▸ **TASK REQUIREMENTS**
Take the entries below and print, exactly, the stretch from the line containing "Open the LA Clippers team link" through the line containing "Given: Switch to the Canvas tab", both included.

▸ **DATA PROVIDED**
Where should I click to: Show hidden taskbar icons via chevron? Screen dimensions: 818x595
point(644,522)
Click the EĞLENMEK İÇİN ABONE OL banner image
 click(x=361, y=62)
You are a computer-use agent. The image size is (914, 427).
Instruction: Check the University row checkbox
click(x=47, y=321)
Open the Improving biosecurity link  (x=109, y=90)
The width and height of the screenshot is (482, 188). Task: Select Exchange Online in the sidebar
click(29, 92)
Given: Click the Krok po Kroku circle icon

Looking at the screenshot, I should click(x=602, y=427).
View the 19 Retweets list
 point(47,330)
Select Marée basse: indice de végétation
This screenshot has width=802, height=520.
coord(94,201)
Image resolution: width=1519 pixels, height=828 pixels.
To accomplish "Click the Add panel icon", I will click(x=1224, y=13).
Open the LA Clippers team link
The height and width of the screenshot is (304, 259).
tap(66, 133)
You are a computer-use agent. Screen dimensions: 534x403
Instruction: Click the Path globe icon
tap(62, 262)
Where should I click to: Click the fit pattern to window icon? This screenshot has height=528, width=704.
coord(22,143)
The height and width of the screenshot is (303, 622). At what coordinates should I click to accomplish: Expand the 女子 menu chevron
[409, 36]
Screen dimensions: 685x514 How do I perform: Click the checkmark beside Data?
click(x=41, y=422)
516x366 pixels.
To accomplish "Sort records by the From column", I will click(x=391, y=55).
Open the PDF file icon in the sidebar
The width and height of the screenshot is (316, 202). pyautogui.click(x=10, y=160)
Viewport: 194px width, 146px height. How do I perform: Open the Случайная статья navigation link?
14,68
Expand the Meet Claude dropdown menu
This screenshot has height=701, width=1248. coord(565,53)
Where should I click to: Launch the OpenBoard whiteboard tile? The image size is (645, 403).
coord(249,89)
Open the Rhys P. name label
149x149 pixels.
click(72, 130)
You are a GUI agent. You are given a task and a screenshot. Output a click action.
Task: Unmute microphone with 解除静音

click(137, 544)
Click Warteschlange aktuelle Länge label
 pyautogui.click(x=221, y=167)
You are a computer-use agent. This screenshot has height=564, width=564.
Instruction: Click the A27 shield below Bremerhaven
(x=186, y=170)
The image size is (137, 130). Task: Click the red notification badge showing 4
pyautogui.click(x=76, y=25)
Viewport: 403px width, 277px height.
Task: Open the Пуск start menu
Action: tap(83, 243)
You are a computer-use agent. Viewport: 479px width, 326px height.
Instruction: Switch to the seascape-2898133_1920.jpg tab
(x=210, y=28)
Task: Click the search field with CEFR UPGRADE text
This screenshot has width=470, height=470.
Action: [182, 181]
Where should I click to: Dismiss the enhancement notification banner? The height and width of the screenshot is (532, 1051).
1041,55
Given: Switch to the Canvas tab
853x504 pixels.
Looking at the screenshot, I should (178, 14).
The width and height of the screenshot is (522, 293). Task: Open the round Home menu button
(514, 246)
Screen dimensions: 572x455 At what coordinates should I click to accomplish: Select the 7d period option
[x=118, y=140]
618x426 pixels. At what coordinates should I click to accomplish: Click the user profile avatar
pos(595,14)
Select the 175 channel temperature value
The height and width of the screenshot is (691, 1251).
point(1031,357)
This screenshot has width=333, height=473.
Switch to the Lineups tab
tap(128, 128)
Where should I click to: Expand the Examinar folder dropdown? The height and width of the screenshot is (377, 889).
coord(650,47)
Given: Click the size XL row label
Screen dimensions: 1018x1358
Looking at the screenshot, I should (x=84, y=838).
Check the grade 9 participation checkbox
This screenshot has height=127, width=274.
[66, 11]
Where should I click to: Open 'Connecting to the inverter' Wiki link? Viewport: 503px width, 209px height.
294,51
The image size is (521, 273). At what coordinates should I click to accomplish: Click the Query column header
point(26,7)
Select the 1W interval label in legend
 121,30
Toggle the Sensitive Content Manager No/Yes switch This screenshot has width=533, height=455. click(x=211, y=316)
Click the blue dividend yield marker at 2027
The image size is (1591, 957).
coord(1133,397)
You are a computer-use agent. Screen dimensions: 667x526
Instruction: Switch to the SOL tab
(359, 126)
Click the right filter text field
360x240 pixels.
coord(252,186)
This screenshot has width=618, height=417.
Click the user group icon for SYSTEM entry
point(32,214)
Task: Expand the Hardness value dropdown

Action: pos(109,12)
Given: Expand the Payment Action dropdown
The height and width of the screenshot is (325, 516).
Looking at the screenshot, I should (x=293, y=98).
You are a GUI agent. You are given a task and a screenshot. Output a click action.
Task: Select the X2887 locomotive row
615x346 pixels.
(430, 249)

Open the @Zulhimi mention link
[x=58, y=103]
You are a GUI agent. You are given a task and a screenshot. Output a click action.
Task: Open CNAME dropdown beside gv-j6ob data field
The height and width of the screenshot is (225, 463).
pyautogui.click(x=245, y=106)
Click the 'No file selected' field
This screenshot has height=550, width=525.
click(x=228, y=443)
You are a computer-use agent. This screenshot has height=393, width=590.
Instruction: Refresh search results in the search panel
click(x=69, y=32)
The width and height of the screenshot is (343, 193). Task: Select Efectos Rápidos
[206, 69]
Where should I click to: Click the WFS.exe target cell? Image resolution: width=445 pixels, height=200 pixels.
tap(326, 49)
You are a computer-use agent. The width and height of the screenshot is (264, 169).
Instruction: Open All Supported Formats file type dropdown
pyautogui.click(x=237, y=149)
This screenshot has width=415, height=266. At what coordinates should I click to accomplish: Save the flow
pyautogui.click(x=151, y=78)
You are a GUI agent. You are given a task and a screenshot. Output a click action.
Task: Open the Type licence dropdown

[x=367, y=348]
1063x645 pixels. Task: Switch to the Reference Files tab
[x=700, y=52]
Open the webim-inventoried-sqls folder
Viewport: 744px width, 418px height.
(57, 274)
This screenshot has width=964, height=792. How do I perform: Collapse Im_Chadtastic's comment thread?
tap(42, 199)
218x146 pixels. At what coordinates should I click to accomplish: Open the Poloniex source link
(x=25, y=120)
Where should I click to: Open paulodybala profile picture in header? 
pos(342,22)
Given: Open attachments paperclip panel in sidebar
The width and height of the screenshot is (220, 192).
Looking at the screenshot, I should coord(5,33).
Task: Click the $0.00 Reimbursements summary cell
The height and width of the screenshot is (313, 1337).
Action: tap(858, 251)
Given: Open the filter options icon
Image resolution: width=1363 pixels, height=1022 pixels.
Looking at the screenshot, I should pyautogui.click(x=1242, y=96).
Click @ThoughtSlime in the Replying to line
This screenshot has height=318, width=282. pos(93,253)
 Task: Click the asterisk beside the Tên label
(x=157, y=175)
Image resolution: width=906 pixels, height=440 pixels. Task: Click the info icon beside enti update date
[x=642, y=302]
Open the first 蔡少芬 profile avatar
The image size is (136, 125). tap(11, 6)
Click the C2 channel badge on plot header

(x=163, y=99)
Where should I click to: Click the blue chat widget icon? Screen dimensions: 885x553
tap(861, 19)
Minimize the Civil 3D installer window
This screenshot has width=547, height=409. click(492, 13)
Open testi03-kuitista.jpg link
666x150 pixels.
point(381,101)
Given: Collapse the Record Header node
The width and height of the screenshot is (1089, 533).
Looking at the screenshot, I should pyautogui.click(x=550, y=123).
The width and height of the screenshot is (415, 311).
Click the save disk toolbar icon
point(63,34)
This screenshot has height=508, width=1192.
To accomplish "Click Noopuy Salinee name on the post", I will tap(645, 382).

▸ **EXERCISE OUTPUT**
Open the LA Clippers team link
The height and width of the screenshot is (304, 259).
tap(66, 133)
You are a computer-use agent. Screen dimensions: 534x403
Instruction: Click the Path globe icon
tap(62, 262)
Where should I click to: Click the fit pattern to window icon? This screenshot has height=528, width=704.
coord(22,143)
The height and width of the screenshot is (303, 622). At what coordinates should I click to accomplish: Expand the 女子 menu chevron
[409, 36]
Screen dimensions: 685x514 How do I perform: Click the checkmark beside Data?
click(x=41, y=422)
516x366 pixels.
To accomplish "Sort records by the From column", I will click(x=391, y=55).
Open the PDF file icon in the sidebar
The width and height of the screenshot is (316, 202). pyautogui.click(x=10, y=160)
Viewport: 194px width, 146px height. How do I perform: Open the Случайная статья navigation link?
14,68
Expand the Meet Claude dropdown menu
This screenshot has height=701, width=1248. coord(565,53)
Where should I click to: Launch the OpenBoard whiteboard tile? The image size is (645, 403).
coord(249,89)
Open the Rhys P. name label
149x149 pixels.
click(72, 130)
You are a GUI agent. You are given a task and a screenshot. Output a click action.
Task: Unmute microphone with 解除静音

click(137, 544)
Click Warteschlange aktuelle Länge label
 pyautogui.click(x=221, y=167)
You are a computer-use agent. This screenshot has height=564, width=564.
Instruction: Click the A27 shield below Bremerhaven
(x=186, y=170)
The image size is (137, 130). Task: Click the red notification badge showing 4
pyautogui.click(x=76, y=25)
Viewport: 403px width, 277px height.
Task: Open the Пуск start menu
Action: tap(83, 243)
You are a computer-use agent. Viewport: 479px width, 326px height.
Instruction: Switch to the seascape-2898133_1920.jpg tab
(x=210, y=28)
Task: Click the search field with CEFR UPGRADE text
This screenshot has width=470, height=470.
Action: [182, 181]
Where should I click to: Dismiss the enhancement notification banner? The height and width of the screenshot is (532, 1051).
1041,55
Given: Switch to the Canvas tab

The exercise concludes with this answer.